The five remaining members of the DARKWOODS squad looked at each other, the tension between them so thick it was almost palpable. Jamie was staring at Petrov; even though his insides were crawling with horror at the sight of Tim Albertsson’s pale, empty face, he was furious at the Russian’s obvious implication, and with his own mind for having immediately turned to what he had seen while the majority of his squad mates were asleep.

No,
he told himself.
Don’t even think that, no matter what was between her and Albertsson. You need to get on her side, right now. She needs you.

But he couldn’t forget the way Tim had behaved throughout the previous day, how embarrassingly obvious the tension between him and Larissa had become, and what the American had said when Jamie’s girlfriend woke him up and told him they needed to talk.

He said it was overdue,
he thought.
Like it’s been brewing since Larissa was in Nevada, at least.

“What now?” asked Van Orel. “Just what the hell do we do now?”

“We go on,” said Larissa.

“Just like that?” asked Van Orel, and let out a laugh that Jamie thought sounded worryingly close to hysterical. “Just carry on like nothing happened?

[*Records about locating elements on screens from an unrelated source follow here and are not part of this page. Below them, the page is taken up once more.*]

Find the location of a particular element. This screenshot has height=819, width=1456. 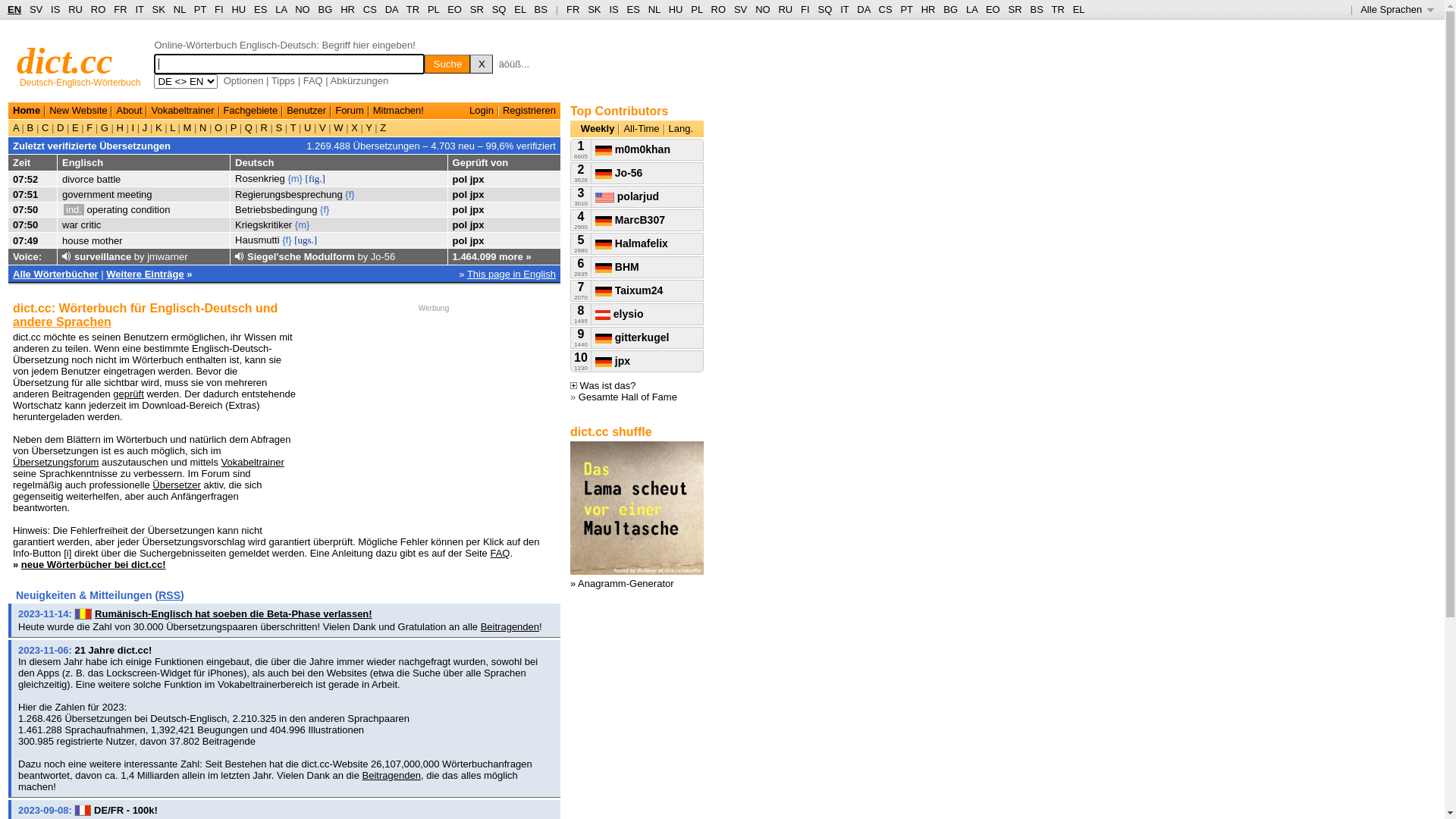

'SQ' is located at coordinates (499, 9).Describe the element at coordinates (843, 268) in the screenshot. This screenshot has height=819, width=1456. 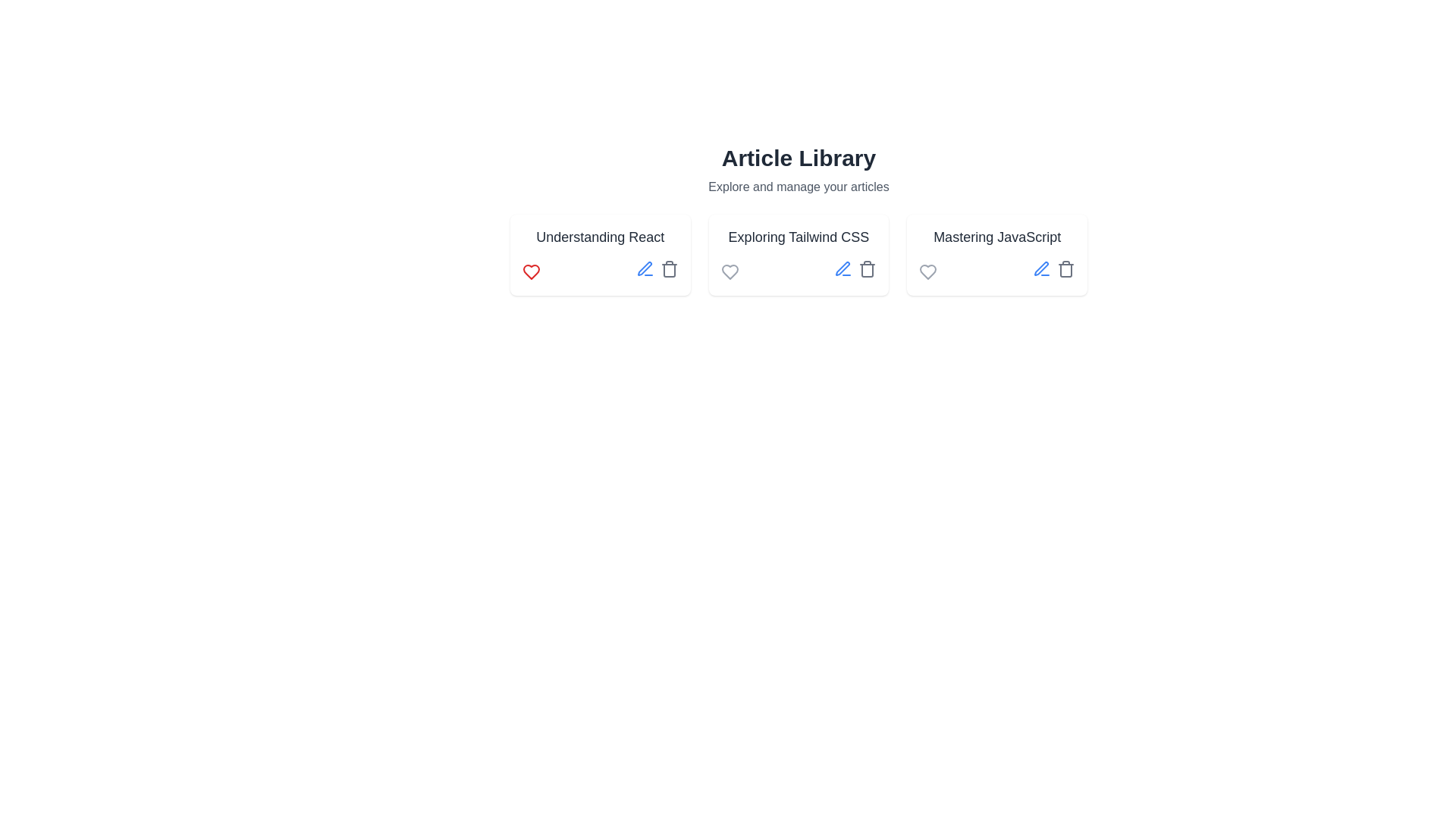
I see `the Icon button for editing the 'Exploring Tailwind CSS' article, which is located to the right of the heart icon and to the left of the trash bin icon` at that location.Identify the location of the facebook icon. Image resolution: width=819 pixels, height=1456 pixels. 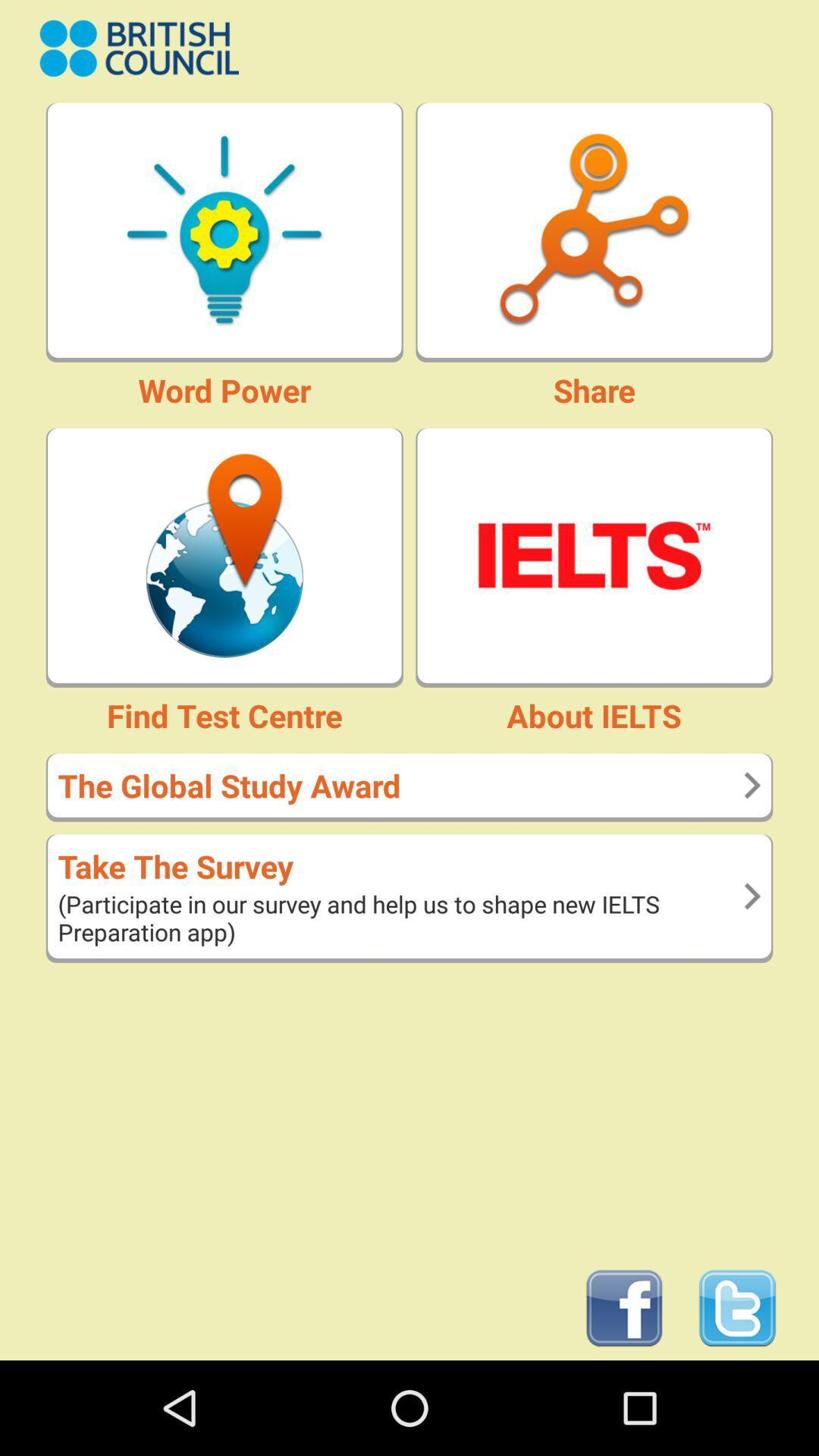
(624, 1400).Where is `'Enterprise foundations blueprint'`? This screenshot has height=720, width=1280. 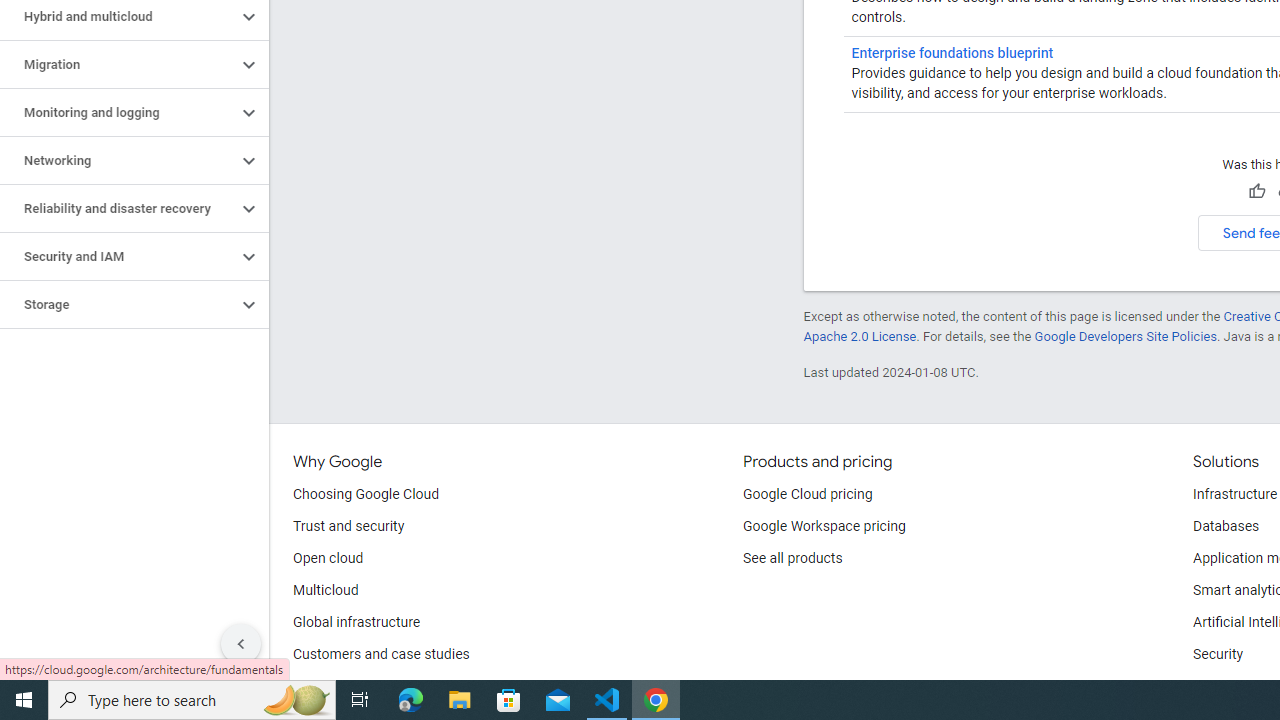
'Enterprise foundations blueprint' is located at coordinates (951, 52).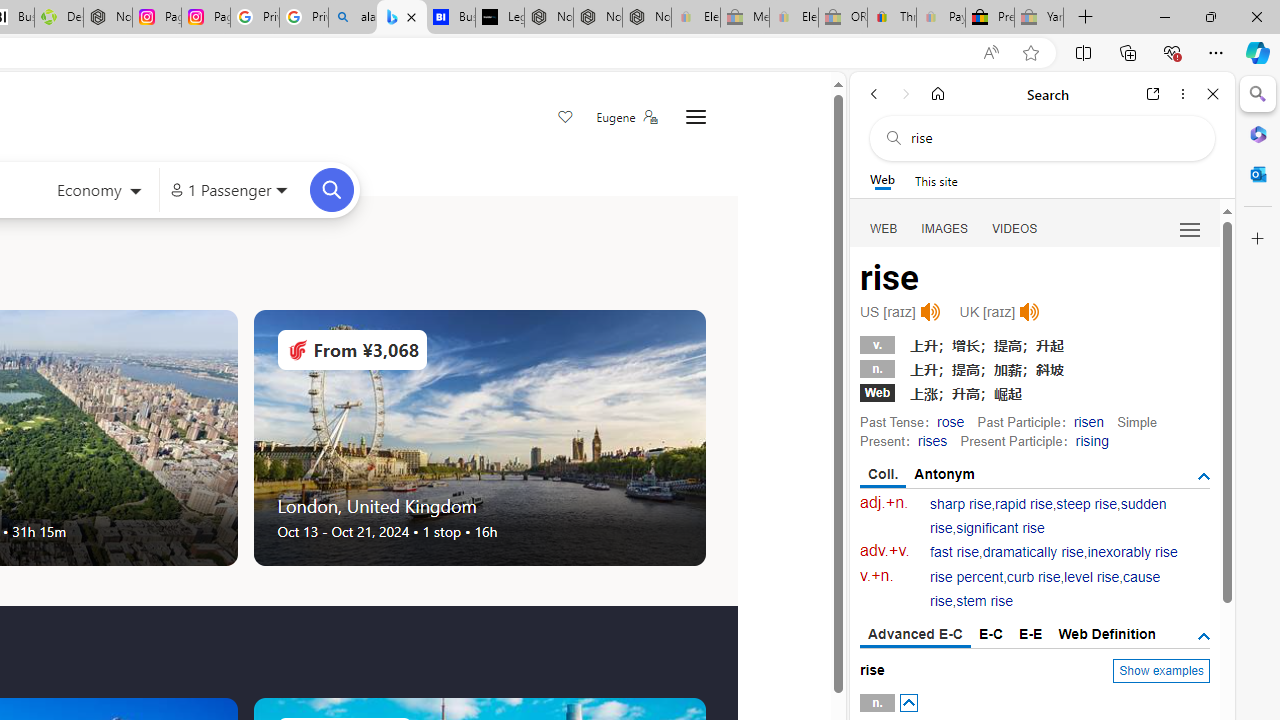 This screenshot has height=720, width=1280. I want to click on 'rise percent', so click(967, 577).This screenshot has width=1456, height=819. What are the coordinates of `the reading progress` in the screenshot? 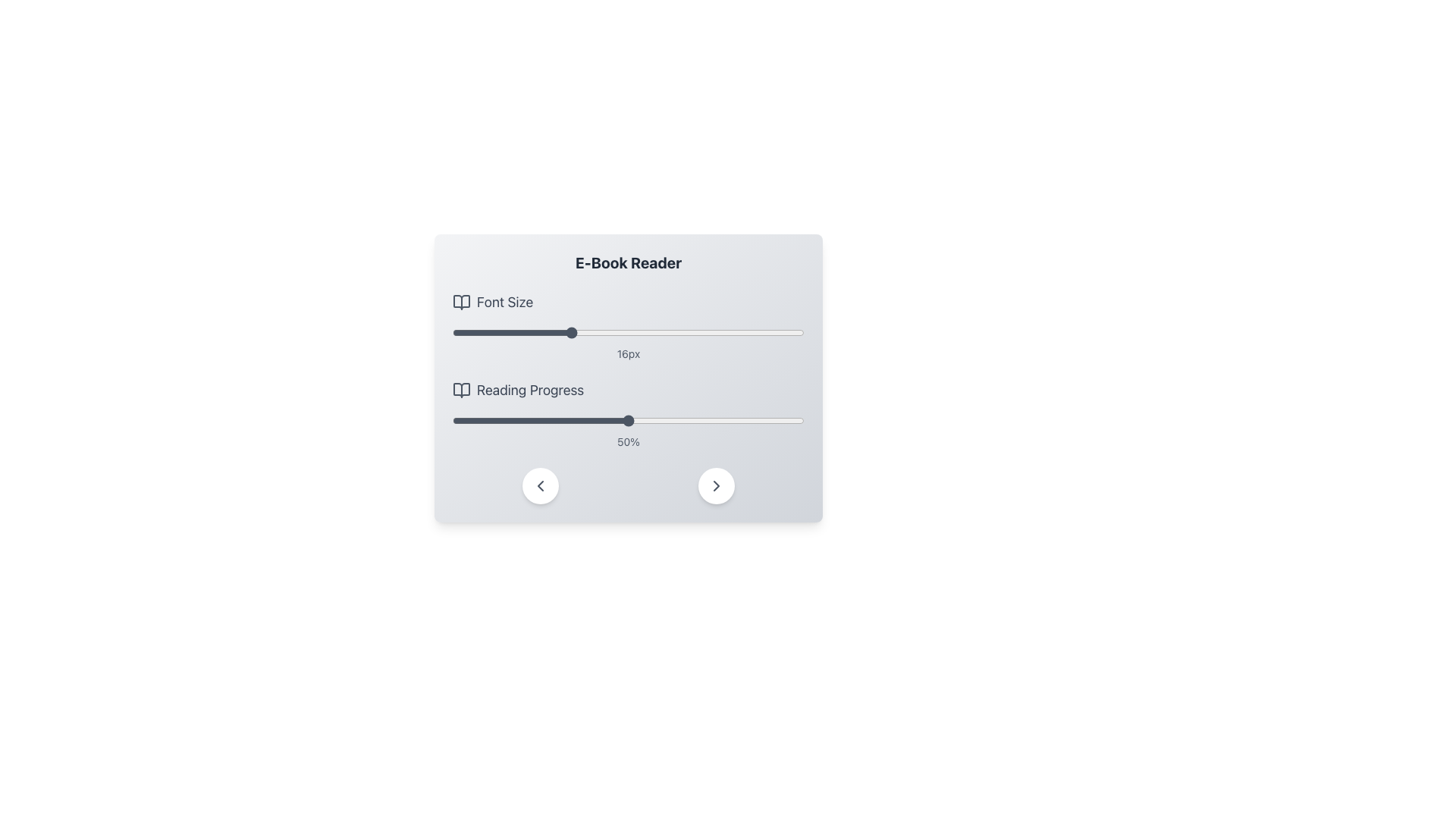 It's located at (783, 421).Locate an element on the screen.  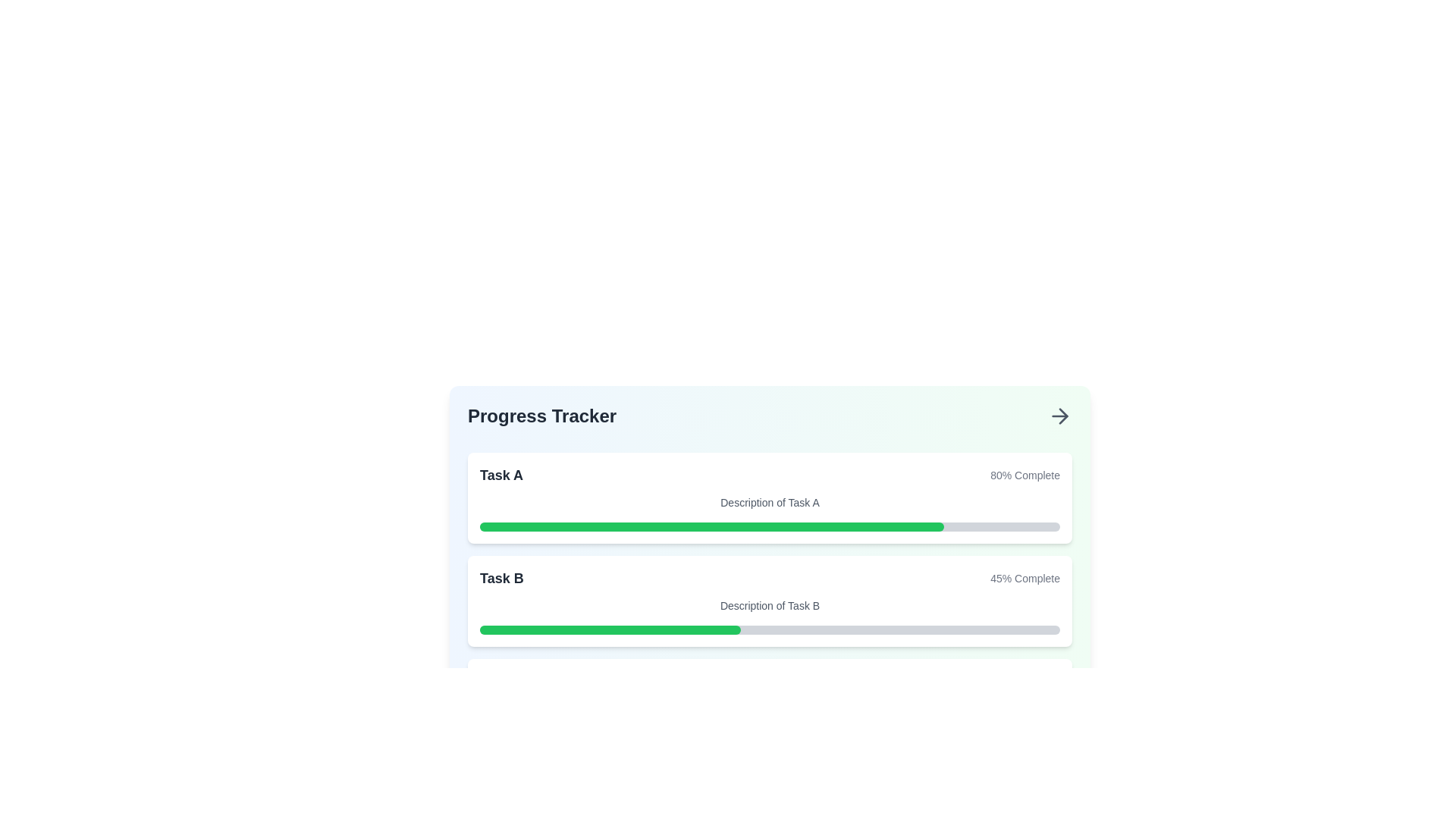
the progress bar located in the 'Task B' area, which has a light gray background and a green section covering 45% of its length is located at coordinates (770, 629).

Like our squad leader wasn’t bled dry while we were asleep two metres away?”

“Get a hold of yourself,” said Larissa, her eyes flashing red.

“Get a hold of myself?” said Van Orel, his eyes wide. “Something came in here while we were asleep and tore out Tim’s throat and drank his blood until he was empty. And none of us heard a thing, not a bloody thing. What’s to stop it coming back tonight, huh? What if it’s just going to pick us off, one at a time, until there’s nobody left? What if—”

“That is enough,” said Petrov, his voice loud and firm. “It does no good to think like that.”

“I can’t help it!” shouted Van Orel. “I don’t want to die in this bloody forest!”

“I will not tell you again,” said Petrov. “That is enough.”

Van Orel stared at the Russian Operator, then lowered his eyes.